Prompt: Reproduce the text on under-5 mortality word for word.

Under-5 mortality is increasingly concentrated: 70% of the world’s under-5 deaths in 2009 occurred in only 15 countries. About half of the deaths occurred in only five countries: India, Nigeria, Democratic Republic of the Congo, Pakistan, and China. India and Nigeria together account for nearly one-third of the total number of under-5 deaths worldwide (21% and 10%, respectively).
A common feature of countries that have made the most substantial progress, especially in sub-Saharan Africa, has been rapid expansion of basic public health and nutrition interventions, such as immunisation, breastfeeding, vitamin A supplementation, and safe drinking water. However, on the whole, coverage of low-cost curative interventions against pneumonia, diarrhoea, and malaria, which together cause over half the under-5 deaths in the region, remains low.

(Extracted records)
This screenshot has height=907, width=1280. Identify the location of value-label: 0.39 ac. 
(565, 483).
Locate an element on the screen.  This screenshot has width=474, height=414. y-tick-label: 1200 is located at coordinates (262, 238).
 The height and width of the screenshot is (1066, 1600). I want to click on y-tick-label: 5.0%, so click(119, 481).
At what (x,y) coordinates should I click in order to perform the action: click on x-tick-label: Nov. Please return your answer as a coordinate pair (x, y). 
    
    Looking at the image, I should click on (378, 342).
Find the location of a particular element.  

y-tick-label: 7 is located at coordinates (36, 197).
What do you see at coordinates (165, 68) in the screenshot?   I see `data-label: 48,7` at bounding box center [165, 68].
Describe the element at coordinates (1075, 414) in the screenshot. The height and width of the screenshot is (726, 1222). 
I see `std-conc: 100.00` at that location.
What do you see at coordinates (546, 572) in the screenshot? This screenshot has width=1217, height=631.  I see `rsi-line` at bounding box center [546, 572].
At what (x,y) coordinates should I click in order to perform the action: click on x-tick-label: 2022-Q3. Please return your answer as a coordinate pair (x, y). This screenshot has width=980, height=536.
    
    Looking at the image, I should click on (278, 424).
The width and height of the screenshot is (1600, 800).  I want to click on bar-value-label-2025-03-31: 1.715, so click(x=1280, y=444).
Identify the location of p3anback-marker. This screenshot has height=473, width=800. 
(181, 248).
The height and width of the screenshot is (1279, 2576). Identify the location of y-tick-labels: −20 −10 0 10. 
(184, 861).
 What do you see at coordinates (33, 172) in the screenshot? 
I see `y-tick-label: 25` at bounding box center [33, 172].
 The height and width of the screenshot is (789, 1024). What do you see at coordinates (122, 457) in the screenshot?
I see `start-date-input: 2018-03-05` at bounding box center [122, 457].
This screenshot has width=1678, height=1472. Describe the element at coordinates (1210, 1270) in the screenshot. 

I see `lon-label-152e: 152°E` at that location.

Answer area:
Under-5 mortality is increasingly concentrated: 70% of the world’s under-5 deaths in 2009 occurred in only 15 countries. About half of the deaths occurred in only five countries: India, Nigeria, Democratic Republic of the Congo, Pakistan, and China. India and Nigeria together account for nearly one-third of the total number of under-5 deaths worldwide (21% and 10%, respectively).
A common feature of countries that have made the most substantial progress, especially in sub-Saharan Africa, has been rapid expansion of basic public health and nutrition interventions, such as immunisation, breastfeeding, vitamin A supplementation, and safe drinking water. However, on the whole, coverage of low-cost curative interventions against pneumonia, diarrhoea, and malaria, which together cause over half the under-5 deaths in the region, remains low.